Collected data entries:

————————

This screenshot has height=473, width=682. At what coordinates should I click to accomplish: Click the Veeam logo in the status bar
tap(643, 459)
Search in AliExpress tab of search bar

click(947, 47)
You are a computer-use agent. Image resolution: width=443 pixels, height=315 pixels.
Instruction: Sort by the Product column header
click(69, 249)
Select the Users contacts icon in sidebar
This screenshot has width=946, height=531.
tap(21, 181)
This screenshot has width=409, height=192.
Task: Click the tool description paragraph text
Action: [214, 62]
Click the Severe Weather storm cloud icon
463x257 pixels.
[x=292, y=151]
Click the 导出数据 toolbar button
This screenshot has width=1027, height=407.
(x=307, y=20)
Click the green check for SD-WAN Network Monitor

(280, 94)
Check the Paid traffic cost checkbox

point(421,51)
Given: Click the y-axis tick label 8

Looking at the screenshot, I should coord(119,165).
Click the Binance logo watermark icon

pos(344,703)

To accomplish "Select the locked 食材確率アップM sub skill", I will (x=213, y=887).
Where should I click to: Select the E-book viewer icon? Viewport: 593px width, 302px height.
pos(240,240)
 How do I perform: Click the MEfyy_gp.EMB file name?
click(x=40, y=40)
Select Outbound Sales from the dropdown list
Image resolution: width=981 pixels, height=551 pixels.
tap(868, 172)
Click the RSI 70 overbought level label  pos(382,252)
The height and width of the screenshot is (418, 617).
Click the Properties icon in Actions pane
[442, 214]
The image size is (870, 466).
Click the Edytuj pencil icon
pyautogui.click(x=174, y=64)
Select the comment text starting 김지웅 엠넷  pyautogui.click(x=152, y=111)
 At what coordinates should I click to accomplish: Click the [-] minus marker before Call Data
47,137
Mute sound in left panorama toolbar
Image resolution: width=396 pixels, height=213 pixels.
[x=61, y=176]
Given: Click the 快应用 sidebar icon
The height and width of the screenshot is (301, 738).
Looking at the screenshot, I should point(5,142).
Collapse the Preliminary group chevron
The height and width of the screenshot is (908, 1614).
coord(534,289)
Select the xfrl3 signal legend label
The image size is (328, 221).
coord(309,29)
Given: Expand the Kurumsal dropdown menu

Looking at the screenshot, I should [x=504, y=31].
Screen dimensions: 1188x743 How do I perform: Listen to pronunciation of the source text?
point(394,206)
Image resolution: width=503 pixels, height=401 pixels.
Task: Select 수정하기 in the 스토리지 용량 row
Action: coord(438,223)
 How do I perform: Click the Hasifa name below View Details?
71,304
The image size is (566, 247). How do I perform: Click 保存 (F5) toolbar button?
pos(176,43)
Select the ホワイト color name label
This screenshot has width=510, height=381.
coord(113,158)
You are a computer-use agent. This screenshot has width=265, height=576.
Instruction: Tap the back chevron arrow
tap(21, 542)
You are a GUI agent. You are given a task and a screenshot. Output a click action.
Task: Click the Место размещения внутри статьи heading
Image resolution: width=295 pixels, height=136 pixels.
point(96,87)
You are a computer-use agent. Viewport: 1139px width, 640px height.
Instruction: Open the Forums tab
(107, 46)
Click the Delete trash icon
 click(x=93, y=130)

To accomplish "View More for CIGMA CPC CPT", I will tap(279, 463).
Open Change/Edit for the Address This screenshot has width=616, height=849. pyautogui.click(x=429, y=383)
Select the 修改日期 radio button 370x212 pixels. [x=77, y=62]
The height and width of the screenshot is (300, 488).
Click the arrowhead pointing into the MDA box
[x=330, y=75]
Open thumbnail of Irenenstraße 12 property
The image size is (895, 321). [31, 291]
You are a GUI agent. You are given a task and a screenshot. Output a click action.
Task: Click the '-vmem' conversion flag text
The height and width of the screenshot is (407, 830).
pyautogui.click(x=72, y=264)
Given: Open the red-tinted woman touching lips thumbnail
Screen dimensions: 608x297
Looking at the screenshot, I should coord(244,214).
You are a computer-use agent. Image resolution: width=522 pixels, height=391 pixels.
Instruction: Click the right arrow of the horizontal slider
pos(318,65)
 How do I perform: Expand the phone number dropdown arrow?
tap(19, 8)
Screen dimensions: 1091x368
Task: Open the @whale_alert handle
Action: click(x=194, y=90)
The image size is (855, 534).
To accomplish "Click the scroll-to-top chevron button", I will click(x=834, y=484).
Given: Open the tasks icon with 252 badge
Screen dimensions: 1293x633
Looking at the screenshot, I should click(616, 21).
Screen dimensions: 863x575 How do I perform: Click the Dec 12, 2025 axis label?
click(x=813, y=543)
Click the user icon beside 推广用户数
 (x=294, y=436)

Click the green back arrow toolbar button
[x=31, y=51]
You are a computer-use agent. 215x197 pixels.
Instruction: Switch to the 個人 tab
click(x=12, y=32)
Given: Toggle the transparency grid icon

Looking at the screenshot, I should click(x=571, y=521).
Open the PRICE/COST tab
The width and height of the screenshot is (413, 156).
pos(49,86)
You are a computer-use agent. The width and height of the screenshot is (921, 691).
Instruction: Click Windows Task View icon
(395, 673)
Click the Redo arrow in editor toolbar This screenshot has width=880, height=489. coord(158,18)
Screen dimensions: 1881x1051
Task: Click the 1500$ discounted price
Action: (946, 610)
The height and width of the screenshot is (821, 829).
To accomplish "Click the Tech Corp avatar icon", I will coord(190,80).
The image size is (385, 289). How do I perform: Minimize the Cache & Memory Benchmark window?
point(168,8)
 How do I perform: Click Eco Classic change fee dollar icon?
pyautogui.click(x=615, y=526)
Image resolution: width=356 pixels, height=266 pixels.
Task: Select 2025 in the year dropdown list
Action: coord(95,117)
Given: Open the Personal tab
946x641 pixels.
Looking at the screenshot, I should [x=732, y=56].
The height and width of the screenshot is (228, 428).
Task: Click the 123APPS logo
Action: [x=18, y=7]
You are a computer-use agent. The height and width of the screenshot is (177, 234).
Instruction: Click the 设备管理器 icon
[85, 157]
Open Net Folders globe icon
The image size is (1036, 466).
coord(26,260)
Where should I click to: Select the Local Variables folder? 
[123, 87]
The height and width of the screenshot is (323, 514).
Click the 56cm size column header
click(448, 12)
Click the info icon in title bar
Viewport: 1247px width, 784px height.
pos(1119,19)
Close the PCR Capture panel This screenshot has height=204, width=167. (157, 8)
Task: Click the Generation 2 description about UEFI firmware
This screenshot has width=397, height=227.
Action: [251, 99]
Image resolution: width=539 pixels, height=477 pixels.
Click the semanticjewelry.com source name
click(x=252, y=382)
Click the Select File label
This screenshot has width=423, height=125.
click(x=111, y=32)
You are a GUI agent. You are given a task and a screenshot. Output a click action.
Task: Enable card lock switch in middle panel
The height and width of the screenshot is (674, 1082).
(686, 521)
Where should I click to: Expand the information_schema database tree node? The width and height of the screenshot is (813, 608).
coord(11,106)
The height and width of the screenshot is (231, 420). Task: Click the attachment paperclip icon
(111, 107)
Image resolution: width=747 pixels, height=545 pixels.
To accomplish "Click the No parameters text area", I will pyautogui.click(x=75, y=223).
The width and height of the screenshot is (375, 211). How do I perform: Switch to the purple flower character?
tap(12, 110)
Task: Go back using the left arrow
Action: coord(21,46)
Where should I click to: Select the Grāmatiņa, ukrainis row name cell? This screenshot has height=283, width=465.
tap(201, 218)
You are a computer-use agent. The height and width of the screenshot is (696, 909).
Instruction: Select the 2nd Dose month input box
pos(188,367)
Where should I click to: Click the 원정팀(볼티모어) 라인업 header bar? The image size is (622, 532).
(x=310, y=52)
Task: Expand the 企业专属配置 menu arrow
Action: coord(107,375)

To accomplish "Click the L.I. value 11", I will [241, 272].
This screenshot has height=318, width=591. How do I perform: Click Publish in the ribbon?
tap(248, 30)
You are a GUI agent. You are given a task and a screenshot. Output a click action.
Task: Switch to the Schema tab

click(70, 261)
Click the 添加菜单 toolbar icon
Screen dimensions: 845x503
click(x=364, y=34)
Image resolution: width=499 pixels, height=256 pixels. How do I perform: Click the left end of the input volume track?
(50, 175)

————————

WHAT THE TASK REQUIRES>
Pull each line containing "panel" from the records.

RESULT BELOW>
Close the PCR Capture panel This screenshot has height=204, width=167. (157, 8)
Task: Enable card lock switch in middle panel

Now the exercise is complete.